### Information supplied

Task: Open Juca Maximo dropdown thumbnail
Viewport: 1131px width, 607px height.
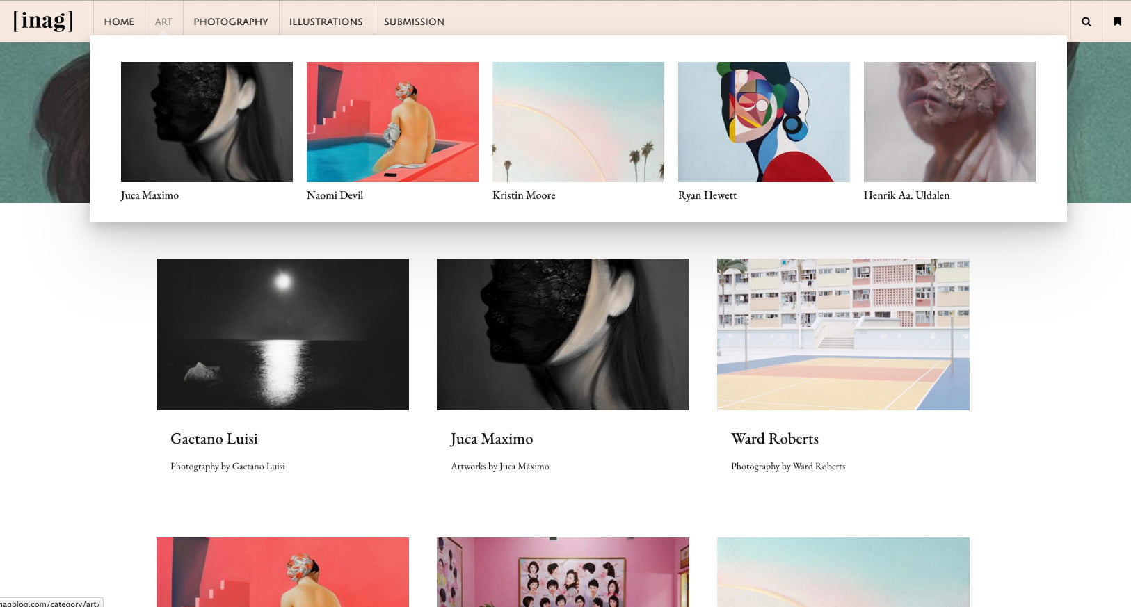Action: pos(207,122)
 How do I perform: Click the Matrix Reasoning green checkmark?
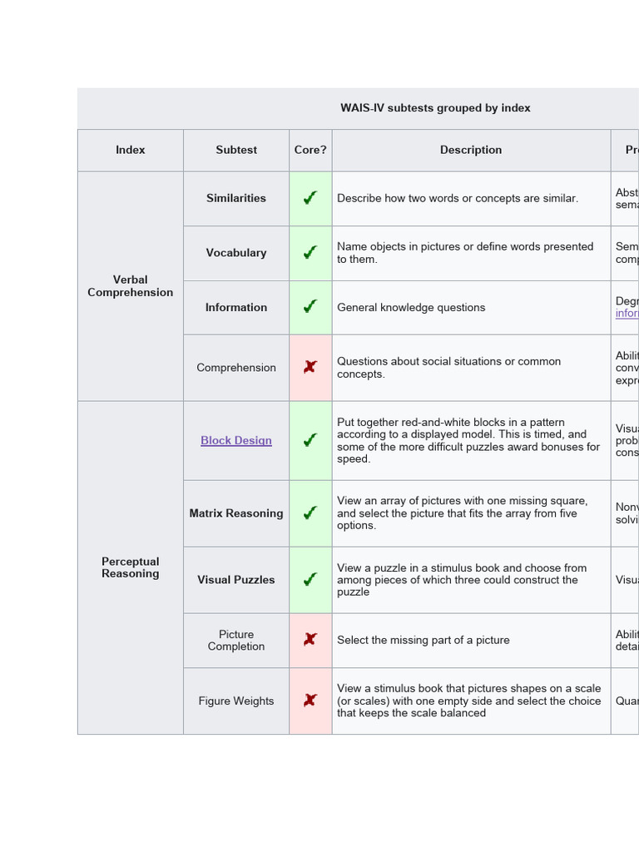[x=310, y=513]
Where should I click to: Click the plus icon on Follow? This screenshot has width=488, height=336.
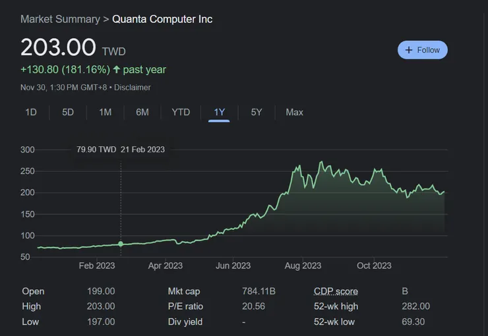(409, 50)
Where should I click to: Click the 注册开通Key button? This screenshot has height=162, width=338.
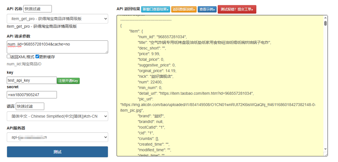68,81
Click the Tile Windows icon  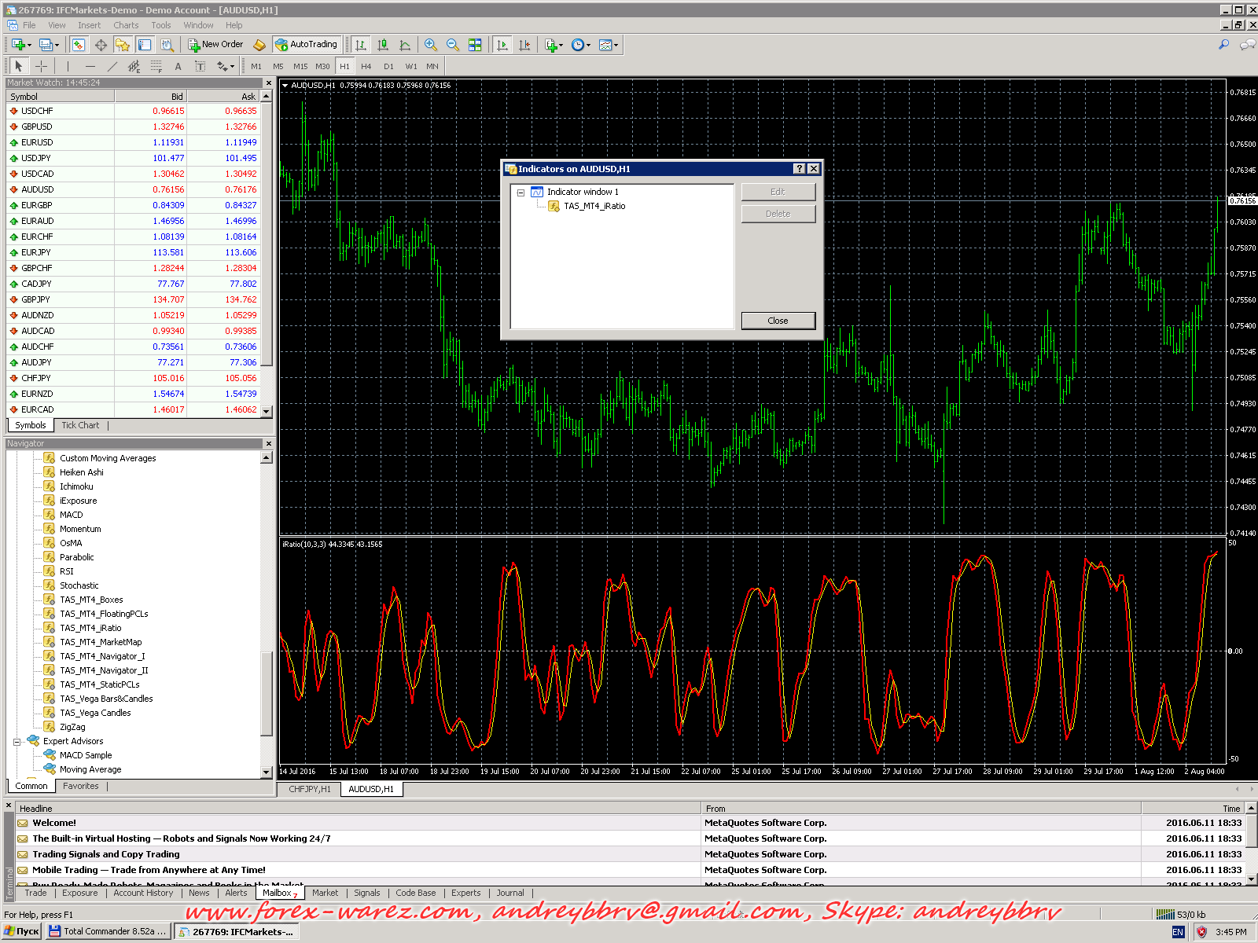475,45
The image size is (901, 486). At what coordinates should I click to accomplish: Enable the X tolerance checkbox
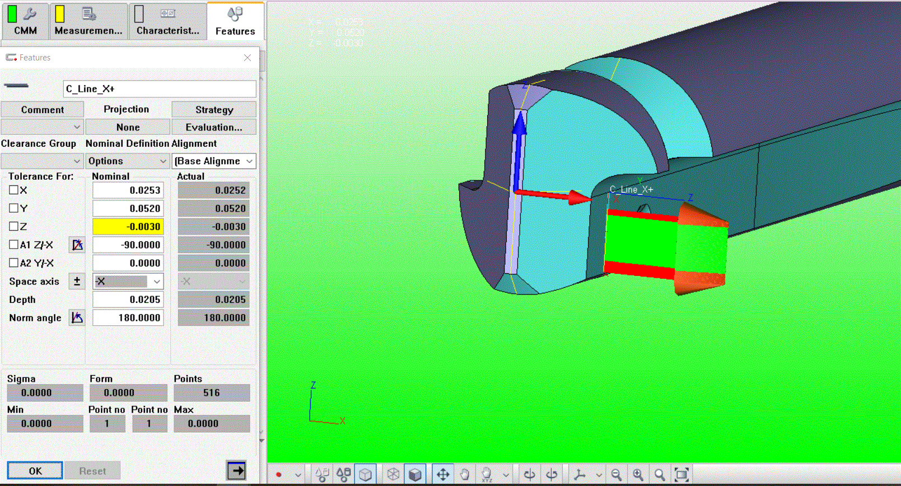(x=14, y=190)
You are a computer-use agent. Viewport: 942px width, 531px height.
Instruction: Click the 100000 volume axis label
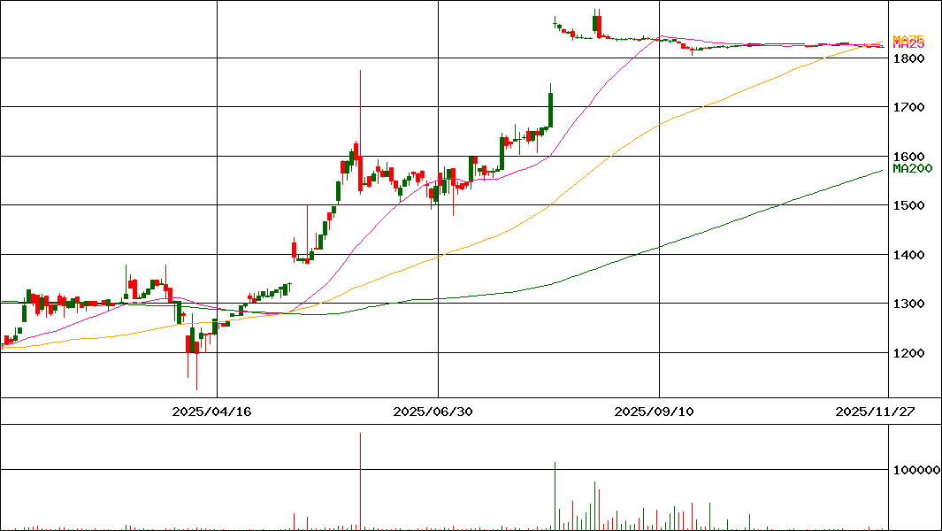point(915,471)
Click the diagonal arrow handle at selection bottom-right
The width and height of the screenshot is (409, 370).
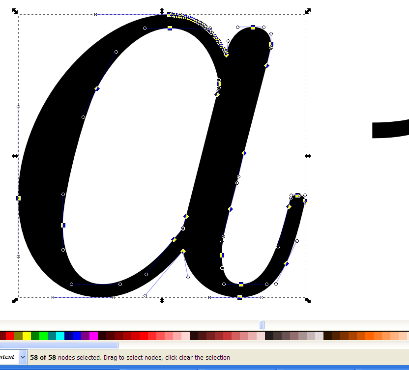point(308,301)
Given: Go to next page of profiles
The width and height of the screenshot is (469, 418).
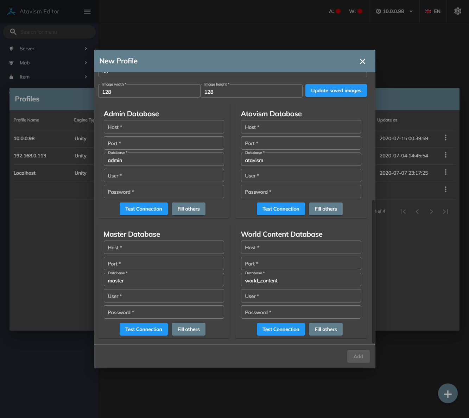Looking at the screenshot, I should click(431, 212).
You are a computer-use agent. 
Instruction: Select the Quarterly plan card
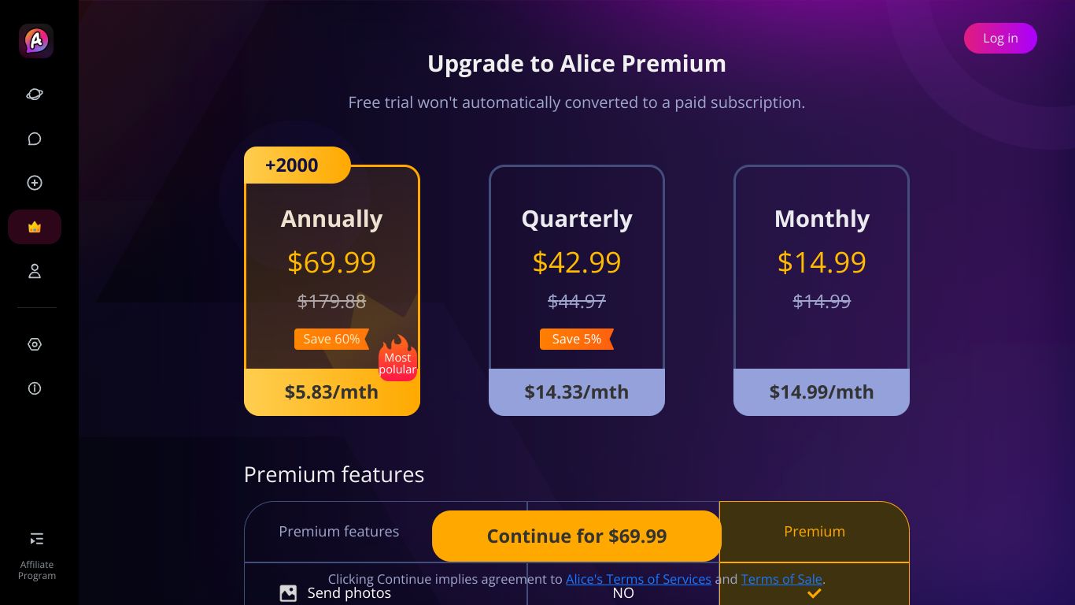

### What you should do
Check each line of the listing for "agent". Show those that have it.

### Written reply
You are a computer-use agent. Viewport: 942px width, 531px height.
You are a computer-use agent. 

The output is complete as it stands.